Мы с Вовкой часто сидели в кабинете у дяди Паши во время приема.
«Только тихо, жуки, без шороха», — предупреждал он нас, и мы с Вовкой замирали в уголке на стуле.
Знаменитый отец был у Вовки. Большой, знаменитый и добрый.
Правда, не ко всем он был добрый.
Помню, как-то во двор к нам забрели два пьяных биндюжника с красными бычьими шеями. Один сорвал замок с Толяшиной голубятни и начал гонять по двору дикарей. А другой…
Дело было в субботу. И дядя Паша в это время как раз возвращался домой с работы. Недолго думая он сгреб обоих биндюжников под мышку, уволок в сарай и запер там на всю ночь.
На следующий день, в воскресенье, один из них кряхтел, починяя Толяшину голубятню, а второй, тот, который помочился вчера перед Лаокооном, подмел сначала все соринки во дворе, а потом, краснея от стыда, убирал дворовый туалет.

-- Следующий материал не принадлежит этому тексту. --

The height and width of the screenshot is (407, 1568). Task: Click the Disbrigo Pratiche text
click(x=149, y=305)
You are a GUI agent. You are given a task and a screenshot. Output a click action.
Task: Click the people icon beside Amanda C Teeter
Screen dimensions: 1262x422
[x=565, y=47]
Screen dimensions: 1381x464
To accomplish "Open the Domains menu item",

Дядя Паша сидел у подъезда, курил в ладонь и наблюдал за работой. Потом он проверил сделанное, улыбнулся и сказал:
«Молодцы, хлопцы, работать умеете. Топайте теперь по своим делам. — И, помолчав, добавил им вслед: — Если в следующее воскресенье будет желание, заходите — дело для вас всегда найдем». Такой он был, наш дядя Паша: двоих под мышку.
…«Кто бы мог спасти сегодня Дору Цинклер, так это наш дядя Паша, — подумал я и расправил занемевшую ногу. — Но где он? Колотит, наверное, фрицев, так что от них только перья летят. Эх жаль, нет его сейчас в Одессе! И Доры Цинклер уже нет…»

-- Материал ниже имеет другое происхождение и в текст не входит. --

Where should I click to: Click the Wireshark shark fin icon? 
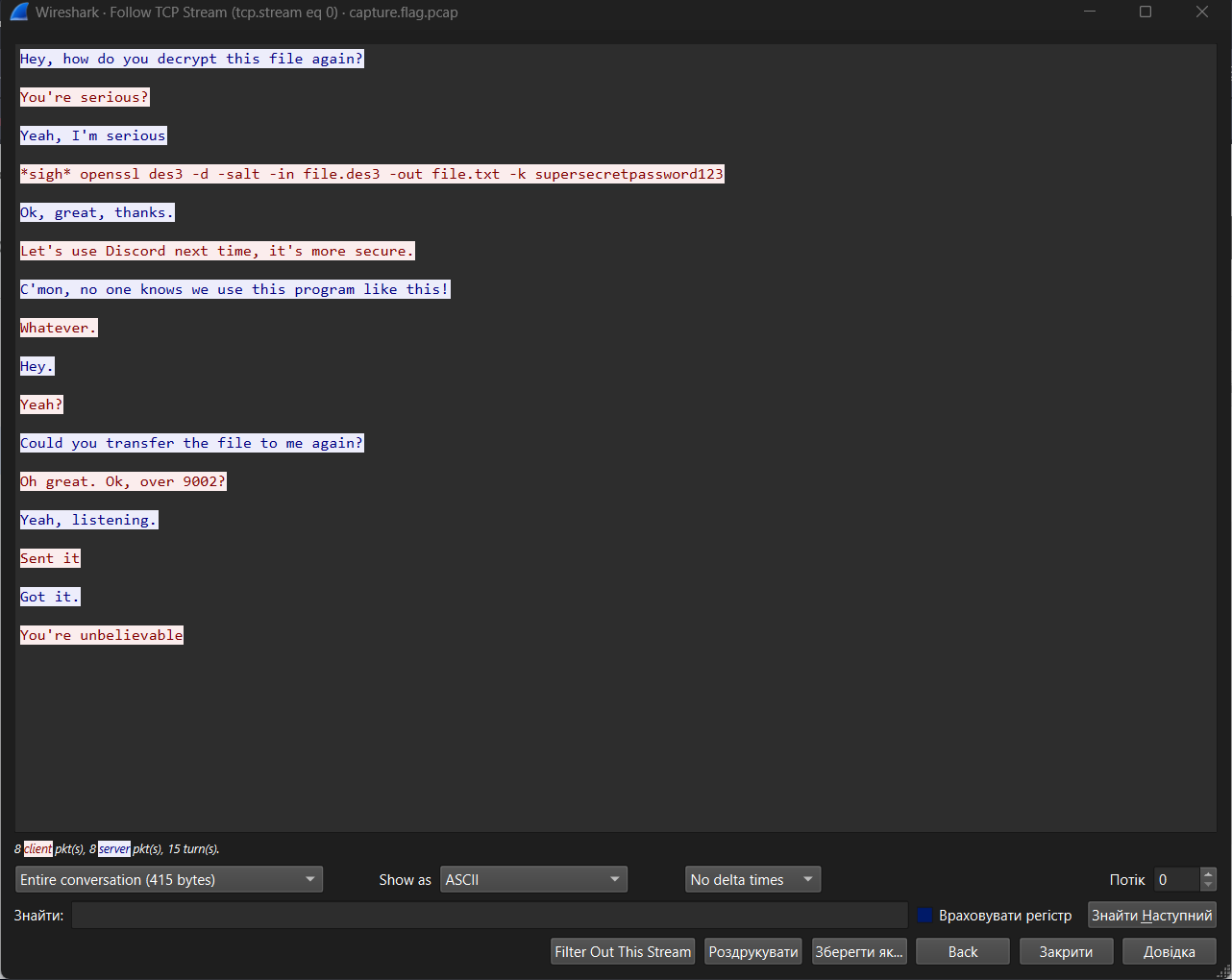click(x=19, y=12)
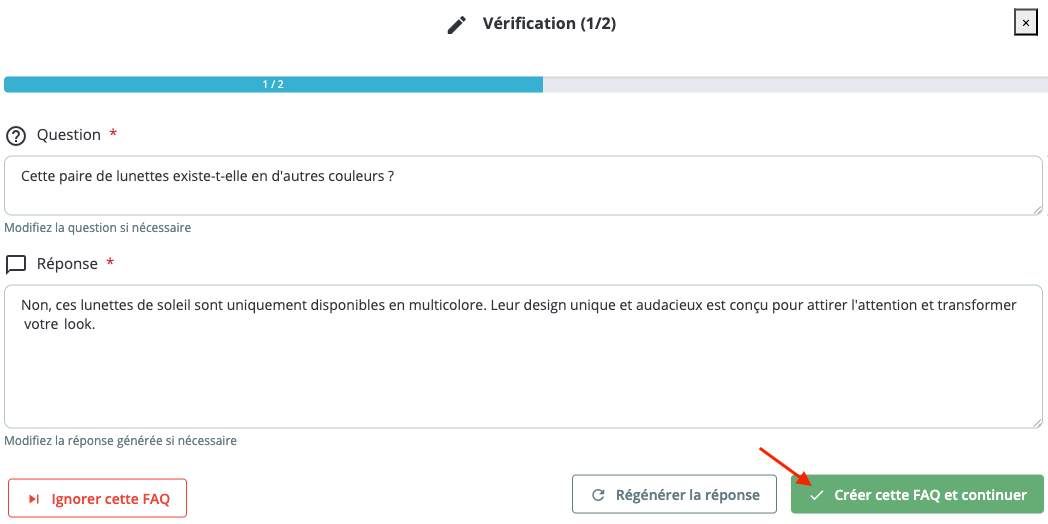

Я посмотрел в сторону парадного, откуда вынесли сегодня Дору, и вспомнил, как волочились по двору ее длинные черные косы, и кожа на моих руках сразу же покрылась гусиными пупырышками.
Потом я перевел взгляд на окна Ганса Карловича: они висели на одних нижних шурупах, да еще виноград поддерживал их своими ветвями. Конечно, Ганса Карловича и Дину Ивановну отпустят. Подержат немного и отпустят. Тем более, что Ганс Карлович — немец. Самый настоящий немец. Ганс Карлович Штольх. Он поговорит с ними на своем немецком языке, и они его отпустят. И Дину Ивановну тоже. Она ведь жена. А все-таки здо́рово они сегодня того полицая!.. И откуда только у Ганса Карловича смелость взялась? Ну, Дина Ивановна — это понятно. Она всегда, как говорил сам Ганс Карлович, «командовала парадом».

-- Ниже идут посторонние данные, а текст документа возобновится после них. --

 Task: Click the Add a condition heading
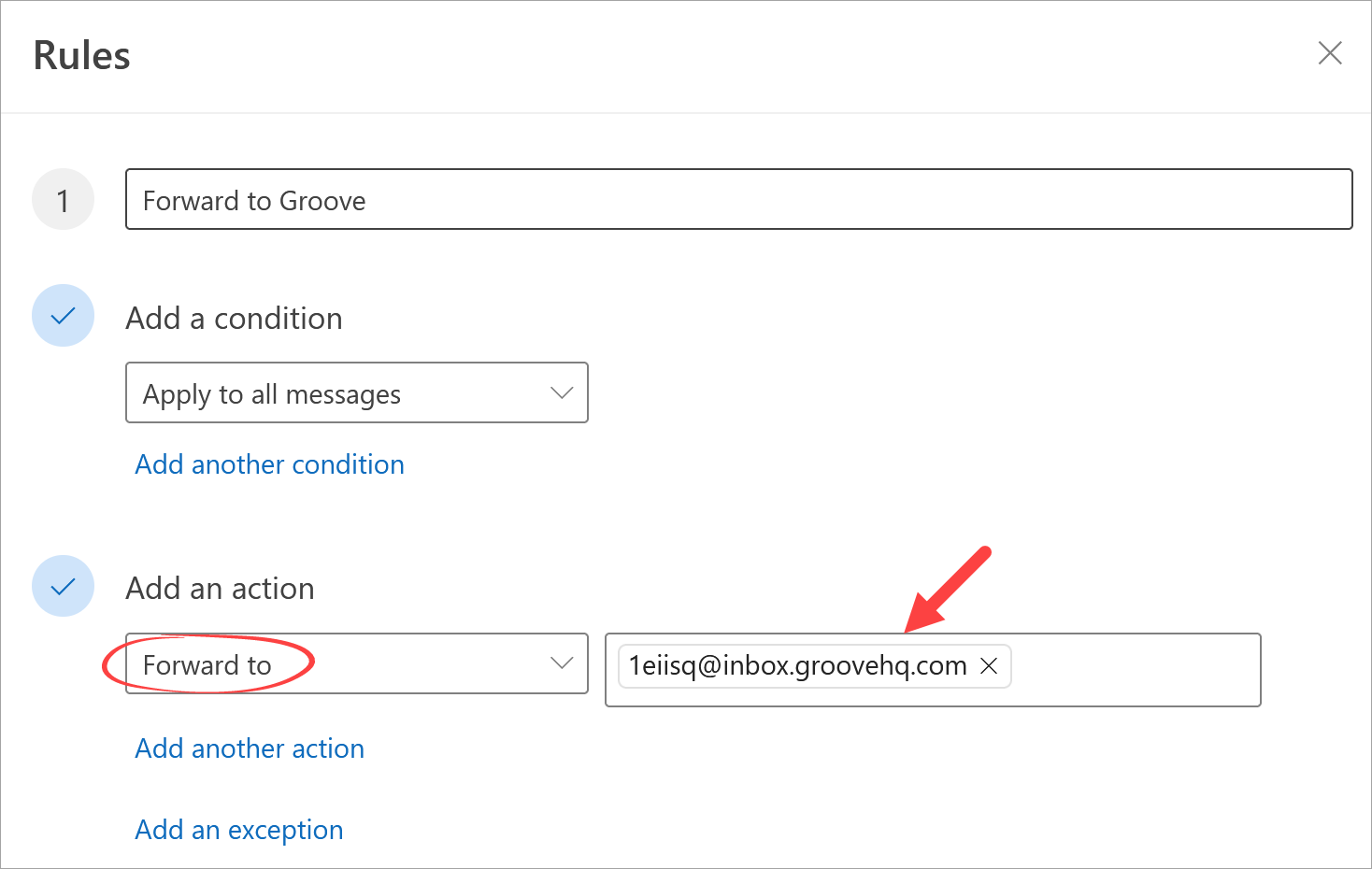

Ганс Карлович Штольх был парикмахером. Работал он один, в парикмахерской неподалеку от нас, в Андреевском переулке.
Два дома, между которыми втиснулась маленькая парикмахерская, были высокие, четырехэтажные. Где-то вверху между ними голубела узкая полоска неба, и казалось, что дома эти в один прекрасный день сдвинутся и от маленькой парикмахерской останется только мокрое пятно.
Перед узкой дверью стояло деревянное сооружение с узорными резными перилами и тремя истертыми от времени ступеньками.
Летом дверь в парикмахерскую всегда была распахнута настежь. Над входом висела длинная, до самого порога, марля от мух, и сквозь нее просачивались на улицу терпкие запахи одеколона, было слышно неумолкающее жужжание машинки или равномерное чавканье ножниц.
Зимой Ганс Карлович обивал дверь войлоком и прилаживал к ней хитрую пружину со штангой. Так что, если посетитель, с трудом оттянув дверь, входил в парикмахерскую, дверь за ним мягко, но плотно захлопывалась, и не было ему назад хода: Ганс Карлович любил посетителей.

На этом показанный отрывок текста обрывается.